Reranking is a technique that leverages embeddings as the last stage of a retrieval process, and is especially useful in RAG systems.

We can rerank results from semantic search as well as any other search systems such as lexical search. This means that companies can retain an existing keyword-based (also called “lexical”) or semantic search system for the first-stage retrieval and integrate the Rerank endpoint in the second-stage reranking.

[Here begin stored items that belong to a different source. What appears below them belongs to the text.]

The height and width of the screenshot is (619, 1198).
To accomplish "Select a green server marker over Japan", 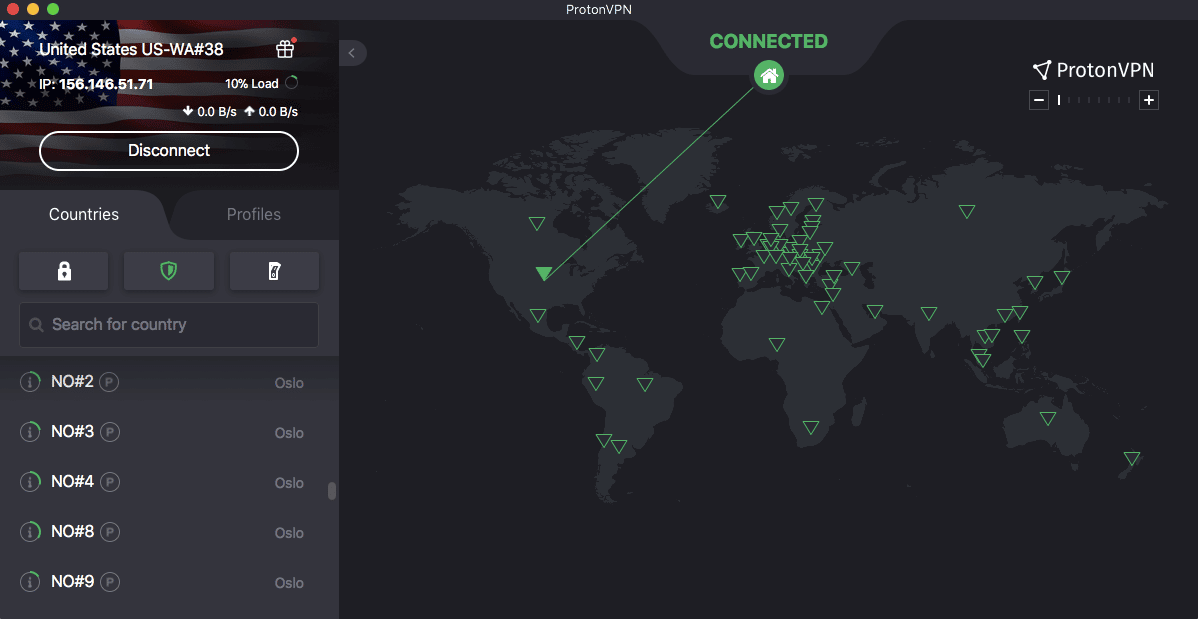I will (1061, 278).
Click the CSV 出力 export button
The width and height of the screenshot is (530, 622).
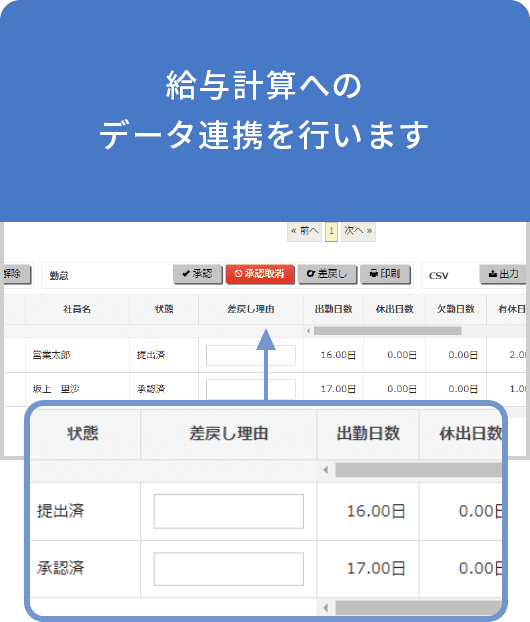(504, 274)
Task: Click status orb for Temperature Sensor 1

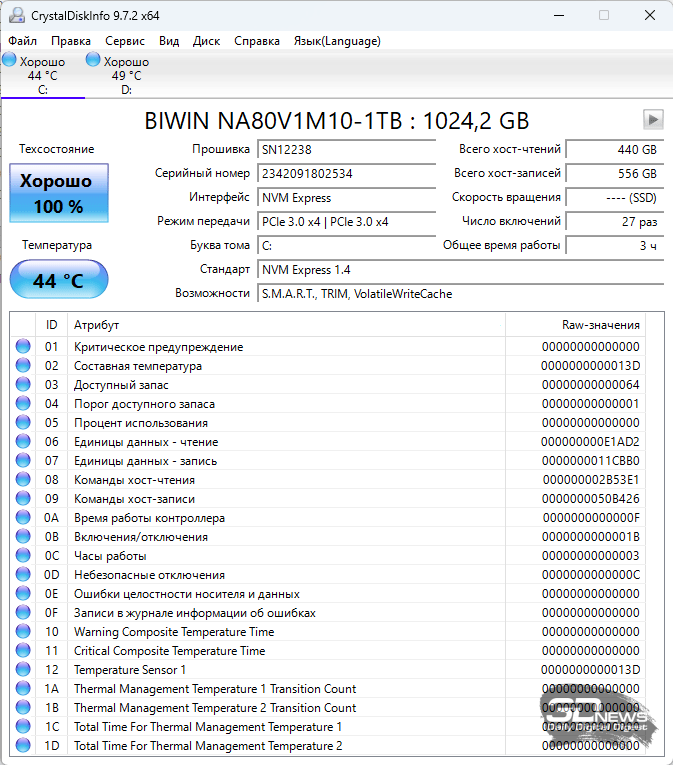Action: tap(23, 670)
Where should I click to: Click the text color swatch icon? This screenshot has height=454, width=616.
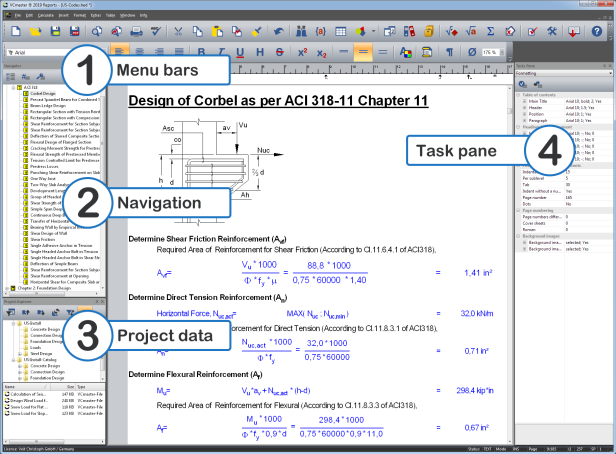405,50
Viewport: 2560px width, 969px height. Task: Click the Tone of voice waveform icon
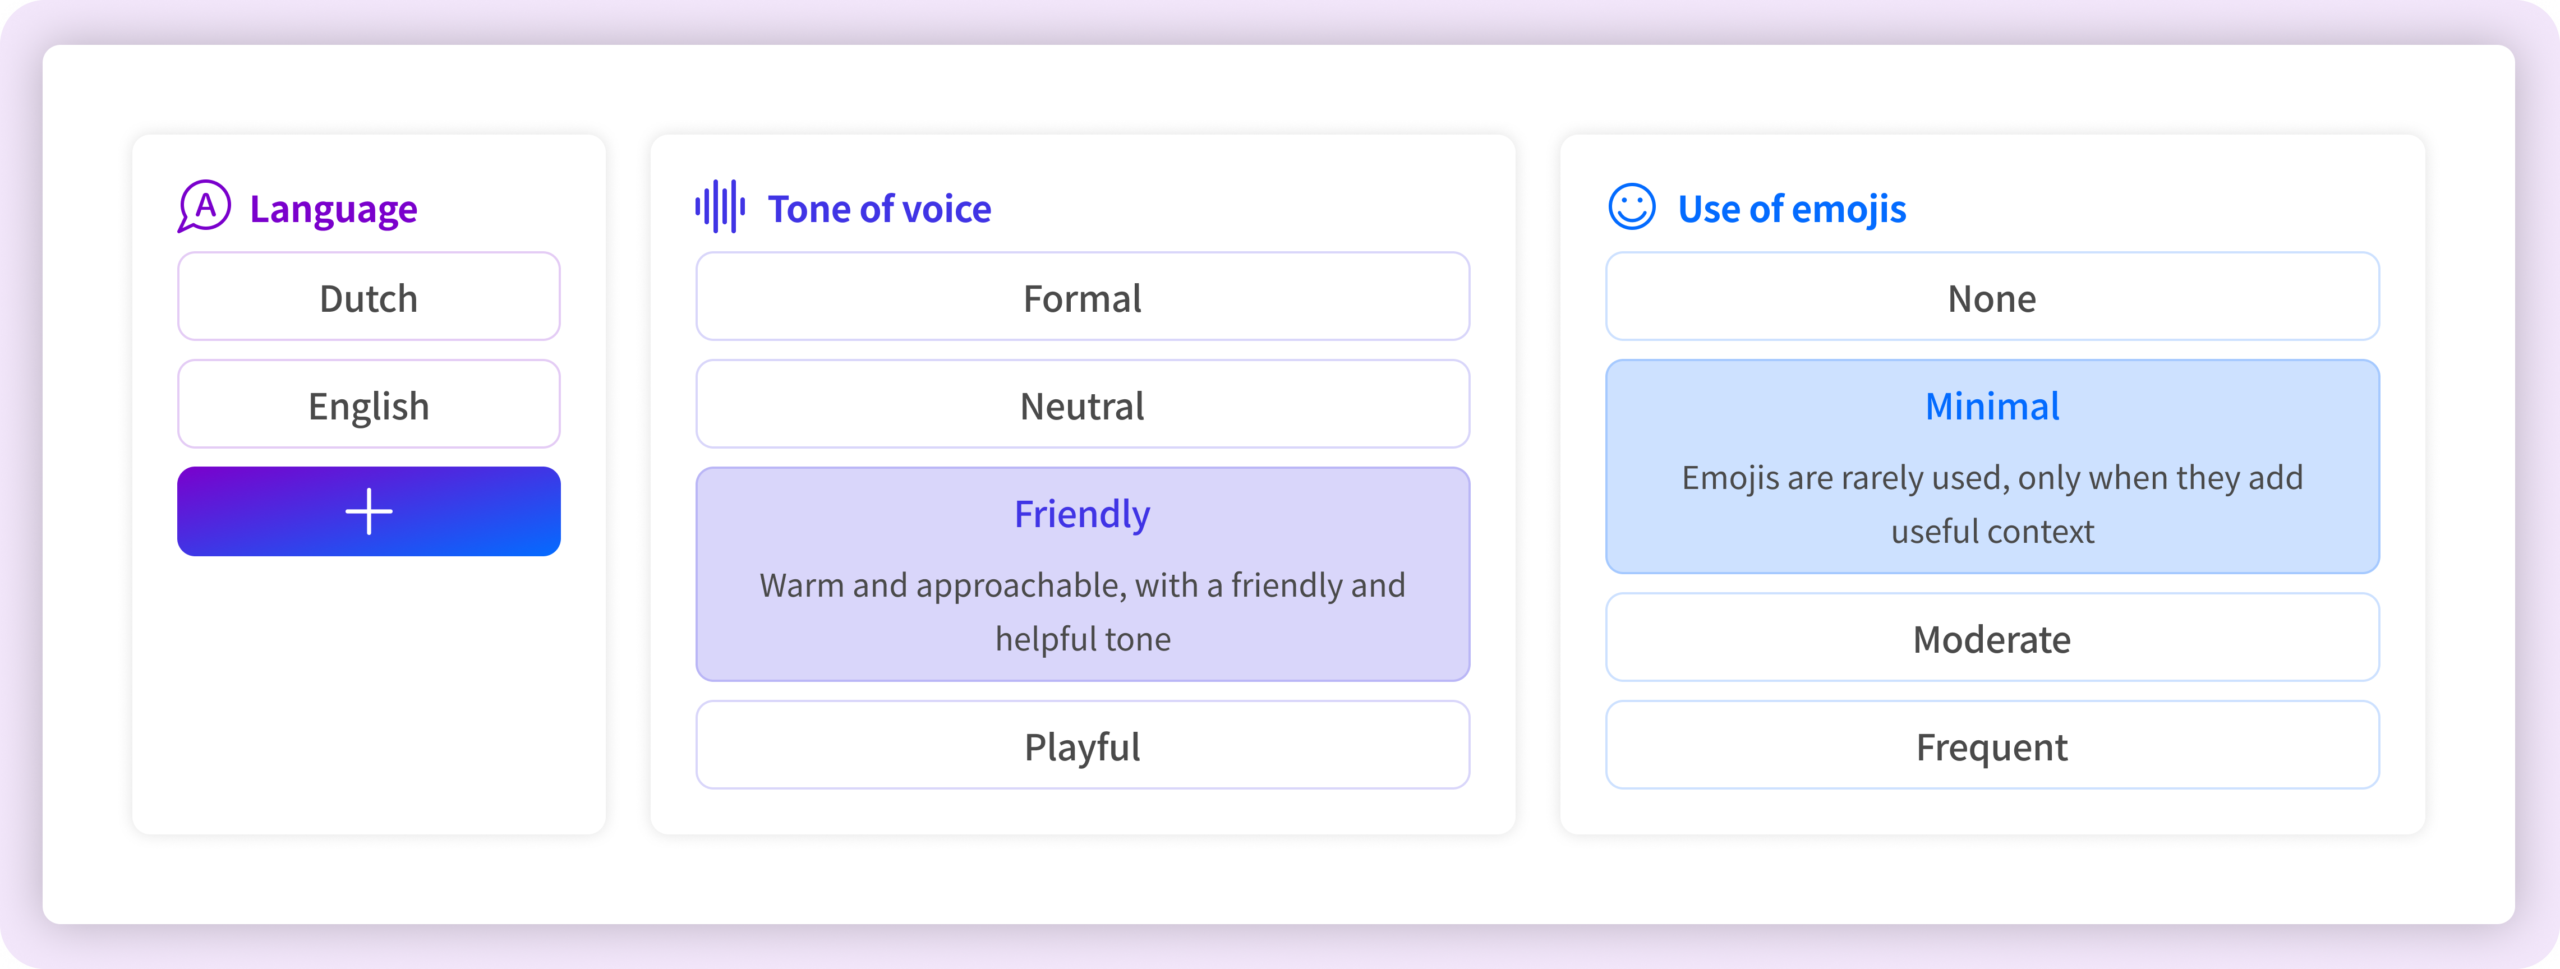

In this tutorial, you'll learn about:
- Reranking lexical/semantic search results
- Reranking semi-structured data
- Reranking tabular data
- Multilingual reranking

You'll learn these by building an onboarding assistant for new hires.

## Setup

To get started, first we need to install the `cohere` library and create a Cohere client.

In [1]:
# pip install cohere

import cohere

co = cohere.ClientV2(api_key="COHERE_API_KEY") # Get your free API key: https://dashboard.cohere.com/api-keys

## Reranking lexical/semantic search results

Rerank requires just a single line of code to implement.

Suppose we have a list of search results of an FAQ list, which can come from semantic, lexical, or any other types of search systems. But this list may not be optimally ranked for relevance to the user query.

This is where Rerank can help. We call the endpoint using `co.rerank()` and pass the following arguments:
- `query`: The user query
- `documents`: The list of documents
- `top_n`: The top reranked documents to select
- `model`: We choose Rerank English 3

In [2]:
# Define the documents
faqs_short = [
    {"text": "Reimbursing Travel Expenses: Easily manage your travel expenses by submitting them through our finance tool. Approvals are prompt and straightforward."},
    {"text": "Working from Abroad: Working remotely from another country is possible. Simply coordinate with your manager and ensure your availability during core hours."},
    {"text": "Health and Wellness Benefits: We care about your well-being and offer gym memberships, on-site yoga classes, and comprehensive health insurance."},
    {"text": "Performance Reviews Frequency: We conduct informal check-ins every quarter and formal performance reviews twice a year."}
]

In [3]:
# Add the user query
query = "Are there fitness-related perks?"

# Rerank the documents
results = co.rerank(query=query,
                    documents=faqs_short,
                    top_n=2,
                    model='rerank-english-v3.0')

print(results)



In [4]:
# Display the reranking results
def return_results(results, documents):    
    for idx, result in enumerate(results.results):
        print(f"Rank: {idx+1}") 
        print(f"Score: {result.relevance_score}")
        print(f"Document: {documents[result.index]}\n")
    
return_results(results, faqs_short)

Rank: 1
Score: 0.01798621
Document: {'text': 'Health and Wellness Benefits: We care about your well-being and offer gym memberships, on-site yoga classes, and comprehensive health insurance.'}

Rank: 2
Score: 8.463939e-06
Document: {'text': 'Performance Reviews Frequency: We conduct informal check-ins every quarter and formal performance reviews twice a year.'}



Further reading:
- [Rerank endpoint API reference](https://docs.cohere.com/reference/rerank)
- [Documentation on Rerank](https://docs.cohere.com/docs/overview)
- [Documentation on Rerank fine-tuning](https://docs.cohere.com/docs/rerank-fine-tuning)
- [Documentation on Rerank best practices](https://docs.cohere.com/docs/reranking-best-practices)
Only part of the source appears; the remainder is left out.